[Data excerpts]
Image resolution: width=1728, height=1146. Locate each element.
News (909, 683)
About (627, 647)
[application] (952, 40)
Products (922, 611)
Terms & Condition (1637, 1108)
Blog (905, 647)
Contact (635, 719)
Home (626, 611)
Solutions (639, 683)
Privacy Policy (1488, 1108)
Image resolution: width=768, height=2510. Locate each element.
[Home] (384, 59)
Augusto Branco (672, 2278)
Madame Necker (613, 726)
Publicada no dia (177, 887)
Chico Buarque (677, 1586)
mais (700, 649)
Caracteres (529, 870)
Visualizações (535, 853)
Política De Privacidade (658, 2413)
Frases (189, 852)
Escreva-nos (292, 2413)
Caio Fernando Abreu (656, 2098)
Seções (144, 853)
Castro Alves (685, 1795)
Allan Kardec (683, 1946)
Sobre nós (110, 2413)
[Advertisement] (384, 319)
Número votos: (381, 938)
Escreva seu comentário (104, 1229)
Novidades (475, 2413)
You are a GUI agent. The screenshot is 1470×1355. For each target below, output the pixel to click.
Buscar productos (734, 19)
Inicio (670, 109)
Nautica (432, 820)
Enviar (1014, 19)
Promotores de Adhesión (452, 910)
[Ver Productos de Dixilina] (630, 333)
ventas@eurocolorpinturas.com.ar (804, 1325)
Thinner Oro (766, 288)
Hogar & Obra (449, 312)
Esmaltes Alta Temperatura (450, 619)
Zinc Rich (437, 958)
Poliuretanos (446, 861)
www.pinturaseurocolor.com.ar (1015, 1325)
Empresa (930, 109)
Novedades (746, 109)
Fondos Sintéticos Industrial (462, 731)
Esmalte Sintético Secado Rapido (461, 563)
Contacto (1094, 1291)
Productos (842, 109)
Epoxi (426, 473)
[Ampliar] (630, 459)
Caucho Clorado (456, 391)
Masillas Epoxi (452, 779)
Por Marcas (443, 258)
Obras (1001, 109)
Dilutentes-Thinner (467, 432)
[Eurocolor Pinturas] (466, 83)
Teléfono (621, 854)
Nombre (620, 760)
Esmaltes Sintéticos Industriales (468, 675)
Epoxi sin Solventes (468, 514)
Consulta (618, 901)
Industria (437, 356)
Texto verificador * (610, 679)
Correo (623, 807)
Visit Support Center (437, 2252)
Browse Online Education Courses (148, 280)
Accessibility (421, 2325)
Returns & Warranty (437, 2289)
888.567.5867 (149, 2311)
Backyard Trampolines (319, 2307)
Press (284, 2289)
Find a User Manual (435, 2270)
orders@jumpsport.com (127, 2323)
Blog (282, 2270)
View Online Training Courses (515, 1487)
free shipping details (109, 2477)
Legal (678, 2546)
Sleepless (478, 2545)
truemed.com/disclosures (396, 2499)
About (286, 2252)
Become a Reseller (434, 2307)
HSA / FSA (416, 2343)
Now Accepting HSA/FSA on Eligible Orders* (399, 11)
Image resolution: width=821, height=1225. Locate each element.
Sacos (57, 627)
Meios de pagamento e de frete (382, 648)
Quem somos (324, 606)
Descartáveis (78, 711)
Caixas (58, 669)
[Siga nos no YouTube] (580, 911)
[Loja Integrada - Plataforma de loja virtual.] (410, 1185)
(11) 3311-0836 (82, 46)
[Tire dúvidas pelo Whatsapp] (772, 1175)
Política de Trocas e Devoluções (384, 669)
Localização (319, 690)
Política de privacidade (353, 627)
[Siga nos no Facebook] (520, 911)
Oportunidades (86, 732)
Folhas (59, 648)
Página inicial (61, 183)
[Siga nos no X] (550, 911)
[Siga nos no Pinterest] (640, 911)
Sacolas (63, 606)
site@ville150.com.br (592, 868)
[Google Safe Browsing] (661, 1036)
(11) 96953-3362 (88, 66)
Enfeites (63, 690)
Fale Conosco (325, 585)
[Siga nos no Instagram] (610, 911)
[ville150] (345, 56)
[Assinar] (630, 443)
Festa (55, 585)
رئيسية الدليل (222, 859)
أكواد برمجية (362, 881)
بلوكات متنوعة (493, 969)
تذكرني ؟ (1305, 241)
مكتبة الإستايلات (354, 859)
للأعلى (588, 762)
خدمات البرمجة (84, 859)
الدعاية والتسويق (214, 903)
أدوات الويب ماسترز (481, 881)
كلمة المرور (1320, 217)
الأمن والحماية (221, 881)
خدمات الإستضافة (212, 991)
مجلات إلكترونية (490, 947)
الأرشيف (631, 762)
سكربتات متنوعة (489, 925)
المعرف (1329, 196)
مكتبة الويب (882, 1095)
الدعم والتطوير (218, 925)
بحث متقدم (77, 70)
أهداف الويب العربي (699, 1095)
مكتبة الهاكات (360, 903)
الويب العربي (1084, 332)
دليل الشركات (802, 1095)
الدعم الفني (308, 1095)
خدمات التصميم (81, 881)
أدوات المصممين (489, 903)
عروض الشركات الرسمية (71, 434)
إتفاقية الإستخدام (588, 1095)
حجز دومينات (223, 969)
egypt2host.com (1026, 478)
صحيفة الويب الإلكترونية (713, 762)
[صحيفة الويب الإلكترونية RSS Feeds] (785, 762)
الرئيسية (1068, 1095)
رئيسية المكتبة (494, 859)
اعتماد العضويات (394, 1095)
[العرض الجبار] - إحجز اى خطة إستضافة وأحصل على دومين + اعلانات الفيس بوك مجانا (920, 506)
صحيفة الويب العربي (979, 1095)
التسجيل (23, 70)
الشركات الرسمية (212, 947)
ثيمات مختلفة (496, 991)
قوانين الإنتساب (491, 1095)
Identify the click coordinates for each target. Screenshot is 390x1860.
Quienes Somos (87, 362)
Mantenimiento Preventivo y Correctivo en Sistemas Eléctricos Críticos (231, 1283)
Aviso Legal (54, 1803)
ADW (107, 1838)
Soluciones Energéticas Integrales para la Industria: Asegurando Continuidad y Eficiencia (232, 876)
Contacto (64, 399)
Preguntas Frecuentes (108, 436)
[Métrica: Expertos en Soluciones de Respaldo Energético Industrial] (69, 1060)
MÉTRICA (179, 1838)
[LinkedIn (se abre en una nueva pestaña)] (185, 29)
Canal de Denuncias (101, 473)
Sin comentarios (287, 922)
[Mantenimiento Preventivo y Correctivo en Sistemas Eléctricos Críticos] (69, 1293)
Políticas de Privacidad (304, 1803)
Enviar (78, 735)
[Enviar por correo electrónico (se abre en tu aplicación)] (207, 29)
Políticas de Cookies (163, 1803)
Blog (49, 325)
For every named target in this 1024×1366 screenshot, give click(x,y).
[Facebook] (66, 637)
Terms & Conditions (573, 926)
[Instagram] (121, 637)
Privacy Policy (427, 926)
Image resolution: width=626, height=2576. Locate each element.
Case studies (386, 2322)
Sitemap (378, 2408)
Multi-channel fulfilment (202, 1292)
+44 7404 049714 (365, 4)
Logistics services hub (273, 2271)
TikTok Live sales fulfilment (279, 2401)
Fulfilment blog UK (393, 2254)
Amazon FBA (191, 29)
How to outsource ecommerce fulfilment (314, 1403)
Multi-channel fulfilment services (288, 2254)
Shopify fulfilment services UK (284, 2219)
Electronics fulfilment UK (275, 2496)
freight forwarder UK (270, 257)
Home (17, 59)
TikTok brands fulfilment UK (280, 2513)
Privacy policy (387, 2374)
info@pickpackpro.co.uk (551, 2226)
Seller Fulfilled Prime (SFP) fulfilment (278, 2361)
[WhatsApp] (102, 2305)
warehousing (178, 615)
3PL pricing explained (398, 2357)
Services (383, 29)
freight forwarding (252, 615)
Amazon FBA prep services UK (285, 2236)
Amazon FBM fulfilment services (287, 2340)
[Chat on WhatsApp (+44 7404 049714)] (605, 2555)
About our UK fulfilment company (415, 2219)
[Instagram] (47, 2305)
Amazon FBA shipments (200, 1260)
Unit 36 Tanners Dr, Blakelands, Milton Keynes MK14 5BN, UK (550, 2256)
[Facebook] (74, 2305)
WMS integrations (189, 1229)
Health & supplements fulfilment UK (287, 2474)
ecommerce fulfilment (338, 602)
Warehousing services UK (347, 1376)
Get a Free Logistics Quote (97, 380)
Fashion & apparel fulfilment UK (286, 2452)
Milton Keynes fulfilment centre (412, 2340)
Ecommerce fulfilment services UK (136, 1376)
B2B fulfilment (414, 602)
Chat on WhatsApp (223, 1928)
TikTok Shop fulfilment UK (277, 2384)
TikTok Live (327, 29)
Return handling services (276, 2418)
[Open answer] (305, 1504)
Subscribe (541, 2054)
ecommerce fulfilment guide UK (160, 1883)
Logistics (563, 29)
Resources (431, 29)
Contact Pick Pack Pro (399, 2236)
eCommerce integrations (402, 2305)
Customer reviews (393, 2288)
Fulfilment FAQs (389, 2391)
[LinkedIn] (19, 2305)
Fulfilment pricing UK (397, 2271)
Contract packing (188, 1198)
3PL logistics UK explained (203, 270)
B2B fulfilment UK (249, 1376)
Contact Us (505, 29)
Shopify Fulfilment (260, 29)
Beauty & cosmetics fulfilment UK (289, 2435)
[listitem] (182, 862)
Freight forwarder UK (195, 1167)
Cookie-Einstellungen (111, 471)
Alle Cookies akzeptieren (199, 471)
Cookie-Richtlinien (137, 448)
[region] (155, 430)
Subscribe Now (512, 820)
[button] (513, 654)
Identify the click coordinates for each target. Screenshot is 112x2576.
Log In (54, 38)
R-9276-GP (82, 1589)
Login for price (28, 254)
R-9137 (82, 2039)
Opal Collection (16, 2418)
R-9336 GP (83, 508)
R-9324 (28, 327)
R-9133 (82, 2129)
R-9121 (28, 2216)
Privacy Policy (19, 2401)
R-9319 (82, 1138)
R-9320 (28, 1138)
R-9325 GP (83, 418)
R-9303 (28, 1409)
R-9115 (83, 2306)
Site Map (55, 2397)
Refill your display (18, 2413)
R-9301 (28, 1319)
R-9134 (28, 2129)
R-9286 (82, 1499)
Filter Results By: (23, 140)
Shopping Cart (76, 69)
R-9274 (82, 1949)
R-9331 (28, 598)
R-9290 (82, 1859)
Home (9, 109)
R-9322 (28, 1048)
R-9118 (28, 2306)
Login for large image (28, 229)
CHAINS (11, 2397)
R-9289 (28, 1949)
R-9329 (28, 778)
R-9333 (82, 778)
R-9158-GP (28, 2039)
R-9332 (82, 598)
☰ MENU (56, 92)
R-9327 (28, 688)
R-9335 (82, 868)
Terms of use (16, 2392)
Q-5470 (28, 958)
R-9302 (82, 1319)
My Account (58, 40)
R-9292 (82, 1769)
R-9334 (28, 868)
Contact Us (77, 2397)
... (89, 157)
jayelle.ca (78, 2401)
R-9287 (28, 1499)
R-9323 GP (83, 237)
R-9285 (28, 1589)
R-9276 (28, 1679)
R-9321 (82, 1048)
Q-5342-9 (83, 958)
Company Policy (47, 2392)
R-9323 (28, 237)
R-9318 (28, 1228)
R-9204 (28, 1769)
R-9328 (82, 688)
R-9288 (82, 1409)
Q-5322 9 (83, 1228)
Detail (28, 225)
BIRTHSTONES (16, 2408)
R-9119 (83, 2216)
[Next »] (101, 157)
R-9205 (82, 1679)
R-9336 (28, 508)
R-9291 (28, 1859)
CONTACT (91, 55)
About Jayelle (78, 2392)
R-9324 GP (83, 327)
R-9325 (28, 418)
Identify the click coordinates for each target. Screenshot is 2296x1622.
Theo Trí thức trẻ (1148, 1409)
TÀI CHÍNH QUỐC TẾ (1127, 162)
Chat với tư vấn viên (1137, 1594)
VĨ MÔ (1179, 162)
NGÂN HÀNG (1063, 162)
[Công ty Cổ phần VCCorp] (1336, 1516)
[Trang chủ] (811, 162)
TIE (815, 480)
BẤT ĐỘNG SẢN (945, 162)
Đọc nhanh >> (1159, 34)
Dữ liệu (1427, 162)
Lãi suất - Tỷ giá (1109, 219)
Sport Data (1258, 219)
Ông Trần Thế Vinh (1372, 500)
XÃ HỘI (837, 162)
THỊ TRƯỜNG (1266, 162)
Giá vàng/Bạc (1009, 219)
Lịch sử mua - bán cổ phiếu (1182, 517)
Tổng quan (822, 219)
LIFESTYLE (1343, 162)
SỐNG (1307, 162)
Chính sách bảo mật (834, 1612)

# Exercise goal:
In your reply, restate exactly the lines from the start of the records above through the line holding "Novidades (475, 2413)", including both, and nothing else.

# Completed task:
Image resolution: width=1728, height=1146. Locate each element.
News (909, 683)
About (627, 647)
[application] (952, 40)
Products (922, 611)
Terms & Condition (1637, 1108)
Blog (905, 647)
Contact (635, 719)
Home (626, 611)
Solutions (639, 683)
Privacy Policy (1488, 1108)
Image resolution: width=768, height=2510. Locate each element.
[Home] (384, 59)
Augusto Branco (672, 2278)
Madame Necker (613, 726)
Publicada no dia (177, 887)
Chico Buarque (677, 1586)
mais (700, 649)
Caracteres (529, 870)
Visualizações (535, 853)
Política De Privacidade (658, 2413)
Frases (189, 852)
Escreva-nos (292, 2413)
Caio Fernando Abreu (656, 2098)
Seções (144, 853)
Castro Alves (685, 1795)
Allan Kardec (683, 1946)
Sobre nós (110, 2413)
[Advertisement] (384, 319)
Número votos: (381, 938)
Escreva seu comentário (104, 1229)
Novidades (475, 2413)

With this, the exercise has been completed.